Macroscopically myocardium reacts in various ways in response to injury and stress. The injury area instantly after a myocardial infarction expands, leading to regional dilation and thinning of the infarcted zone. Upon subsequent scarifies and remodeling heart undergoes various geometrical changes and turns into less elliptical and more spherical with thinner walls. In the same way, in volume overload-induced hypertrophic remodeling, there is an increase in the ventricle's internal radius, which results in eccentric hypertrophy 48, 49. Further, in pressure overload-induced hypertrophic remodeling, there is an increase in left ventricular wall thickness with a negligible increase in chamber size, and this process is called concentric hypertrophy. Primarily pathological stimuli result in reduced myocyte number, slipping between myocytes and ECM, and changes in wall architecture 50. Upon consistent stimulus, concentric hypertrophy may convert to eccentric hypertrophy. It may lead to frank dilation with associated systolic heart failure, as observed in long-term pressure overload stress by aortic banding in animals Fig. 2 51. The adaptive and maladaptive aspects of concentric hypertrophy are still extremely controversial as one study also demonstrate that by increasing mass and normal systolic function of left ventricular for 5 years only 12.3% of patients show the highest quartile of left ventricular mass-developed or any detectable left ventricular dysfunction and only 6.9% of these patients developed clinical heart failure. The observed data of the study emphasize the need to differentiate the pathways associated with the initial compensated hypertrophic growth phase from decompensation, dilation, and extreme ventricular remodeling pathways 29, 52.
FIG. 2: MORPHOLOGICAL TYPES OF CARDIAC REMODELING
Various pathways are proposed for altering the pathophysiology of cardiac remodeling; one pathway is associated with Calcineurin and CaMKII, which was thought to modulate the growth of the myocyte without any other signs of pathology. Further, in the calcium / calmodulin-activated protein phosphatase calcineurin (PP2B) pathway, Calcineurin is triggered by continuous elevations in intracellular calcium, which enables binding to its primary downstream effector, the nuclear factor of activated T cells (NFAT) 53, 54. Stimulation of the calcineurin-NFAT pathway causes an intense increase in heart size and may lead to eccentric hypertrophy. Calcineurin transgenic mice were shown to contain extensive deposits of collagen and extreme activation of the molecular hypertrophic program. Further few studies had also shown that inhibition of calcineurin-NFAT signaling had been associated with decline pathological cardiac hypertrophy in case of pressure overload stimulation or Infusion of neuroendocrine agonist infusion models of cardiac remodeling 55.

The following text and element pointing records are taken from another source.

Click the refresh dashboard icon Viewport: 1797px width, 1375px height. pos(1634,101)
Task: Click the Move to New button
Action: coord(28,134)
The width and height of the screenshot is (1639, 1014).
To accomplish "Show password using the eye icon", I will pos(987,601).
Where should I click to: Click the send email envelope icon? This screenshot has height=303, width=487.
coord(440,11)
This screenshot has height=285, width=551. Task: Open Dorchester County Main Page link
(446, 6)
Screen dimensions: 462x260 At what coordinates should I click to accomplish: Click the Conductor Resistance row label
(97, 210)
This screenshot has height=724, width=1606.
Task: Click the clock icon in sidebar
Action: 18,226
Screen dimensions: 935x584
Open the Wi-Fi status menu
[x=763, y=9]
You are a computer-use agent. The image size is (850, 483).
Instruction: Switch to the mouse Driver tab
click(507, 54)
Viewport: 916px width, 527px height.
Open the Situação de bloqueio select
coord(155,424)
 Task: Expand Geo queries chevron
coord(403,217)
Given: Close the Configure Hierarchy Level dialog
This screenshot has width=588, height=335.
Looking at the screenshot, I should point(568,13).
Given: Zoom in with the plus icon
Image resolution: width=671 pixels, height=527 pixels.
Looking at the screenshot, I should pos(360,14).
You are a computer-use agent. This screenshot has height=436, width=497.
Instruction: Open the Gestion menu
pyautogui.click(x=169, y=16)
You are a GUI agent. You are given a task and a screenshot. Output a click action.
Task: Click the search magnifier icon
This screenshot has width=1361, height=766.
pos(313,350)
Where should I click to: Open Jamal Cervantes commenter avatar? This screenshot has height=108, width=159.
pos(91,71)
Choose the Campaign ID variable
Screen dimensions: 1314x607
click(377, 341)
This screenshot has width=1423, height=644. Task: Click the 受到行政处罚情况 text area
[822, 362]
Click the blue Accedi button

Further Studies related to the Ca2+/calmodulin-dependent kinase II (CaMKII) pathway had shown that expression and activity of CaMKII were increased in case of cardiac hypertrophy and heart failure. Various animal models also demonstrated that the level and phosphorylation of CaMKII are elevated after pressure overload in mice 56, 57. Excessive expressed CaMKII was also reported to develop significant cardiac dilation with reduced cardiac function, cardiomyocyte enlargement and fibrosis of the myocardium. Further few studies also shown that deletion of CaMKII was associated with reduced hypertrophic fibrosis in response to pressure overload. Overall data suggest the pathological role of CaMKII in cardiac remodeling. Beside it overactivation of various pathological mediators, including Akt leads to dysfunctioning of VEGF (Vascular endothelial growth factor) which further leads to an imbalance in the process of angiogenesis, ultimately causing worsening of cardiac remodeling 58, 59. Further over activation also elevates the action of mTOR (Mammalian Target of rapamycin), a member of the phosphatidylinositol 3-kinase-related kinase family of protein kinases and is responsible for hypertrophic mechanisms. Harmful aspects of various mediator of cardiac remodeling is summarized in Fig. 3.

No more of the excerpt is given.